Learning from DeepMind's data-privacy woes

I assume readers in the U.S. are getting ready to check out and get a jump on Independence Day, so I'
ARCHITECHT
Learning from DeepMind's data-privacy woes
By ARCHITECHT • Issue #106
I assume readers in the U.S. are getting ready to check out and get a jump on Independence Day, so I’m sending this early and keeping it relatively lightweight.
But you’ll definitely want to pay attention to the latest in the continuing saga of Google DeepMind and the UK government’s consumer-data watchdog, the Information Commissioner’s Office. The big news on Monday is that the ICO confirmed that DeepMind and the UK National Health Service did indeed violate data-privacy laws with an agreement they entered into in 2015. 

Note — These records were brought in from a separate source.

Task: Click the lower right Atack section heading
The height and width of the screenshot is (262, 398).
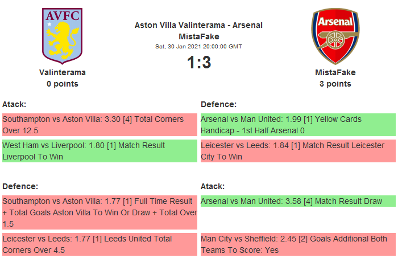Action: [x=213, y=186]
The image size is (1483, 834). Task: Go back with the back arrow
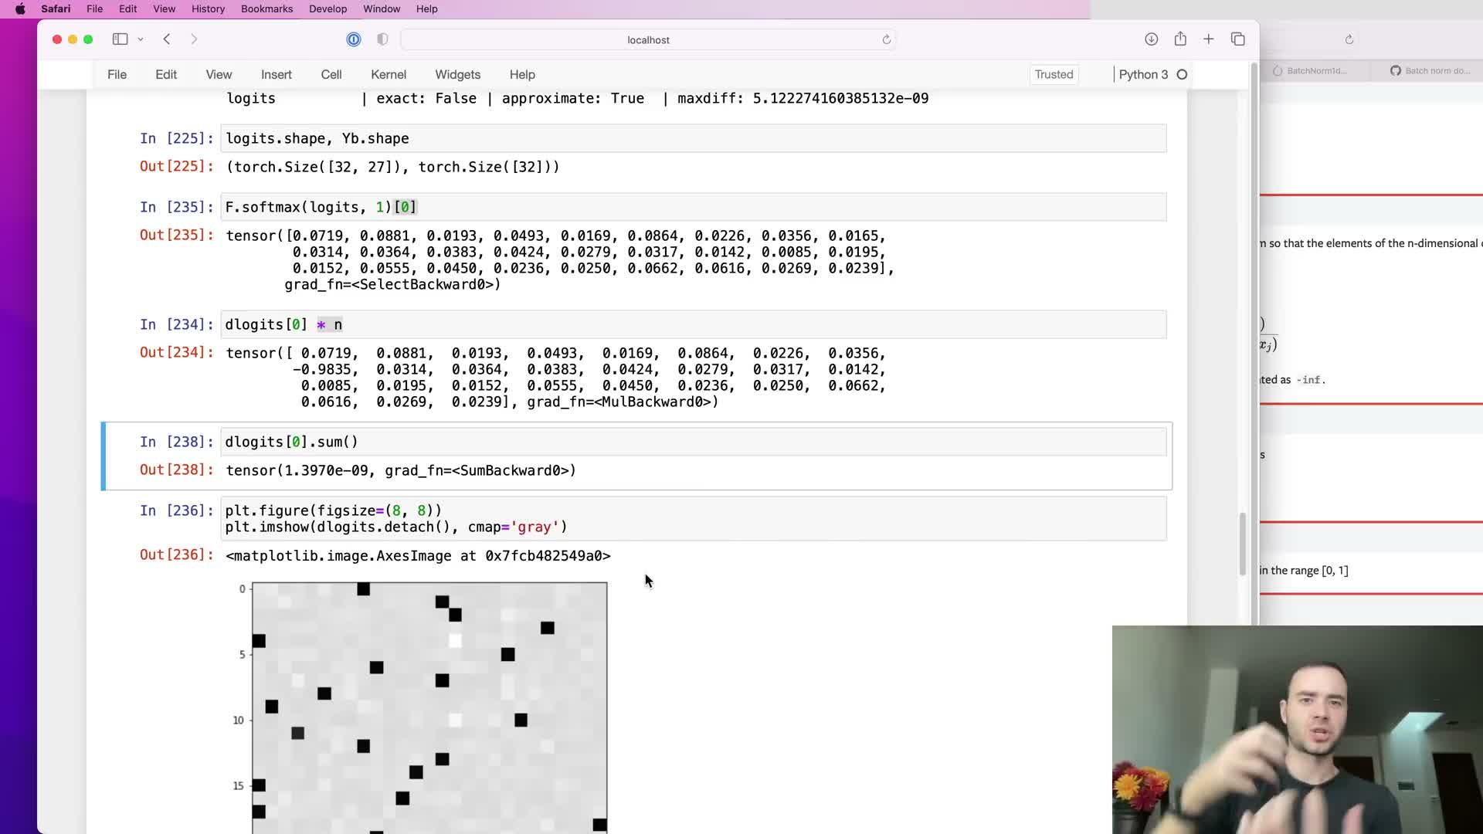(x=167, y=39)
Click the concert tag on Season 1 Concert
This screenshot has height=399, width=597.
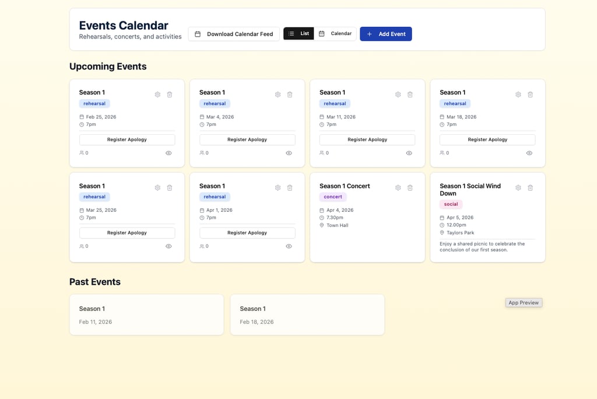pyautogui.click(x=333, y=197)
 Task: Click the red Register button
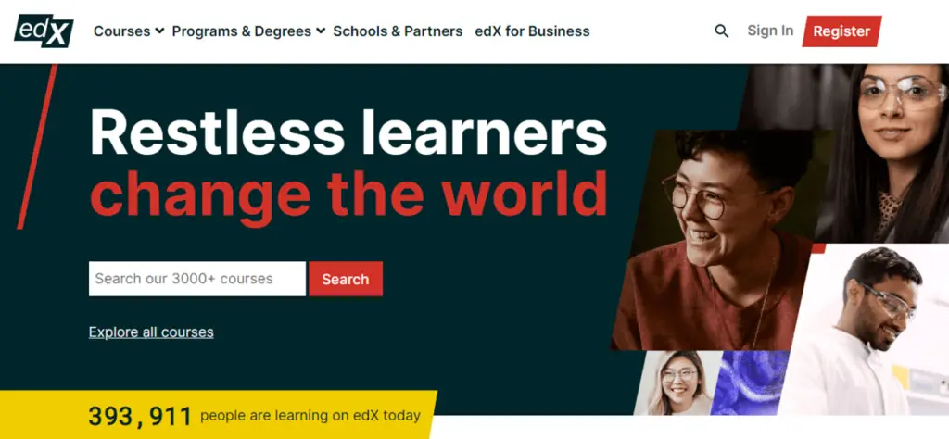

I wrote about this investigation back in March, and you can get more details in that post, as well as here:
The long story made short here is that DeepMind entered into agreements to access patient data from hospitals in an effort to train a model that can predict kidney problems and send message to doctors and nurses in real time. The government found that the hospitals gave more data to DeepMind than was necessary, and that DeepMind used the data in ways it hadn’t disclosed in the agreements.

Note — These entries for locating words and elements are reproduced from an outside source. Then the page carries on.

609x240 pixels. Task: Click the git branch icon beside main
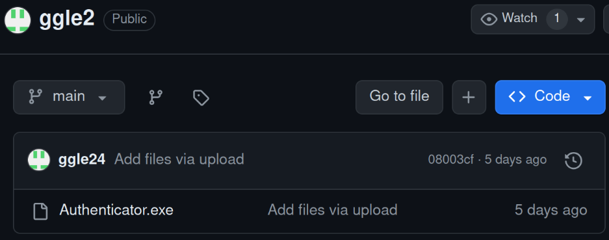36,96
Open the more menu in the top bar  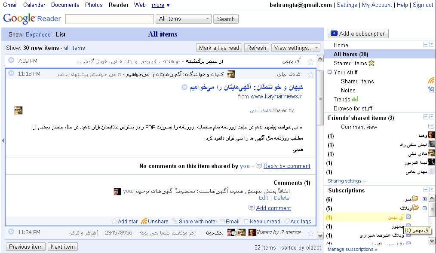click(x=160, y=5)
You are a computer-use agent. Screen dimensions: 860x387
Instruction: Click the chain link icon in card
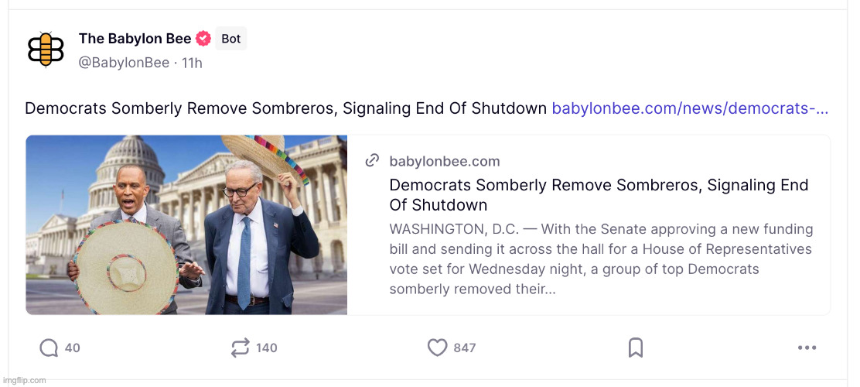(x=372, y=161)
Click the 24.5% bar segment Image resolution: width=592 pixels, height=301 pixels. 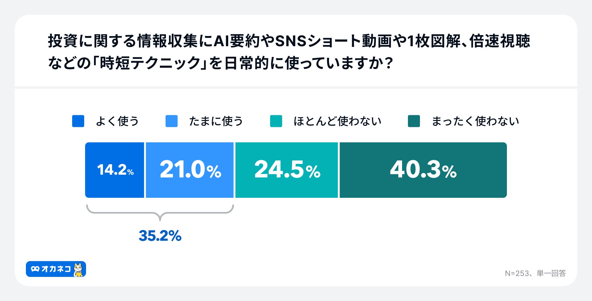287,170
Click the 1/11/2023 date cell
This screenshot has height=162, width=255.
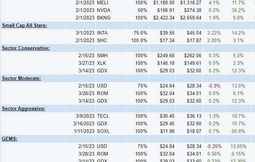84,131
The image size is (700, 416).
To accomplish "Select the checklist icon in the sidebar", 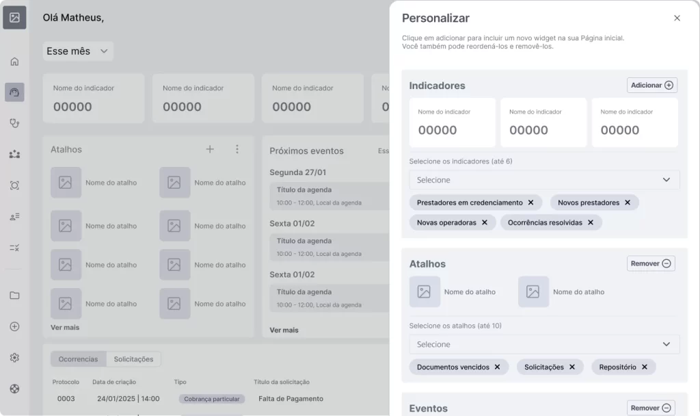I will pyautogui.click(x=14, y=247).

However, you’ll also want to read DeepMind’s mea culpa—and proclamation of the project’s success—on this particular issue: The Information Commissioner, the Royal Free, and what we’ve learned. What DeepMind learned is that it vastly overlooked the complexities of and rationales for consumer data-privacy laws, but also that its Streams technology is working very well:
“We’re proud that, within a few weeks of Streams being deployed at the Royal Free, nurses said that it was saving them up to two hours each day, and we’ve already heard examples of patients with serious conditions being seen more quickly thanks to the instant alerts. Because Streams is designed to be ready for more advanced technology in the future, including AI-powered clinical alerts, we hope that it will help bring even more benefits to patients and clinicians in time.”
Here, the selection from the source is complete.